* _Assigned task_
Output the first line of the listing and each line after it, up to and including the line that contains "Image resolution: width=329", exactly as written, minus the pictures.

* _Provided information_
___
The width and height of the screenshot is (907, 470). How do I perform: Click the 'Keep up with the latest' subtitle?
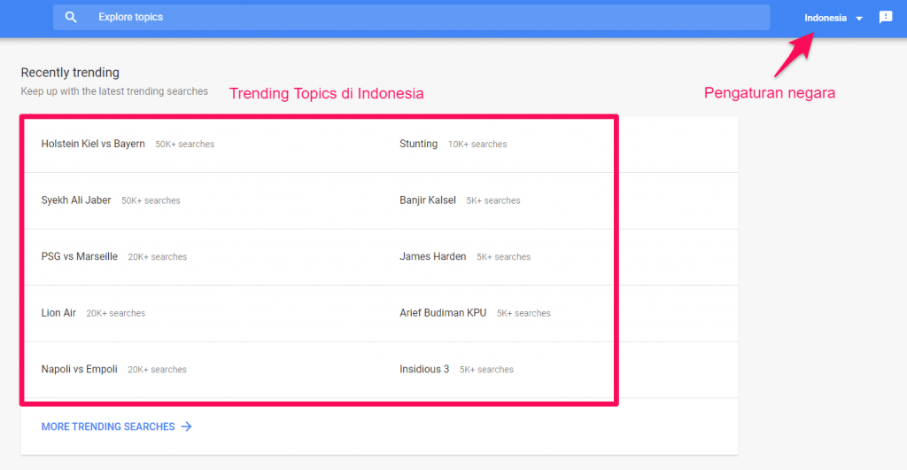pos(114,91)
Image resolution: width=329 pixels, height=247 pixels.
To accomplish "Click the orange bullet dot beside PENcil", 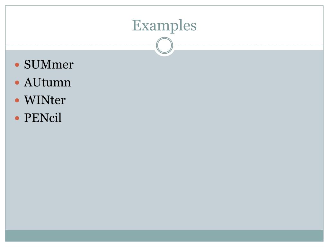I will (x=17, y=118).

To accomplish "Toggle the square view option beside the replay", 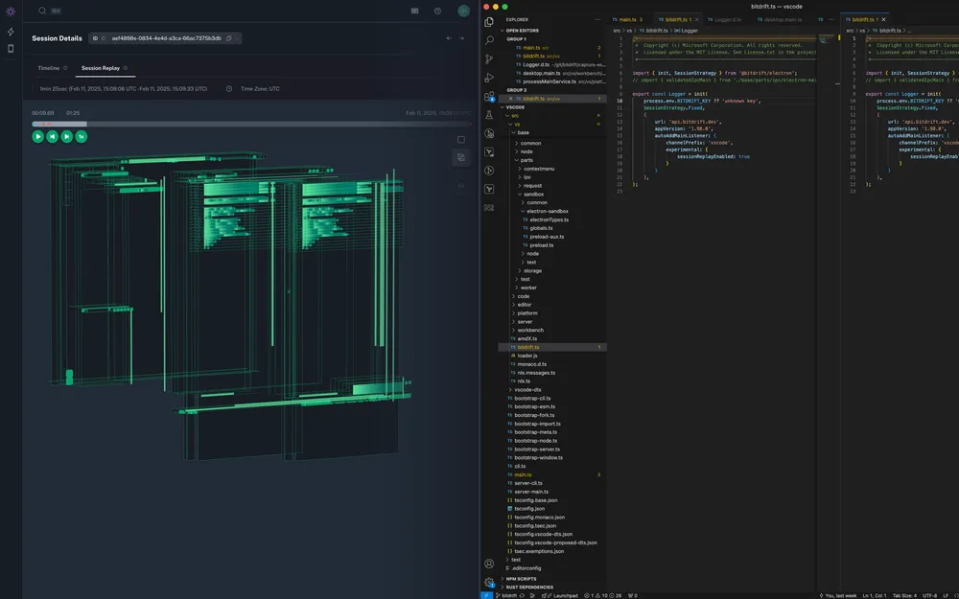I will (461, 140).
___
* _Output for this exercise_
The width and height of the screenshot is (907, 470). How do I perform: Click the 'Keep up with the latest' subtitle?
pos(114,91)
Image resolution: width=329 pixels, height=247 pixels.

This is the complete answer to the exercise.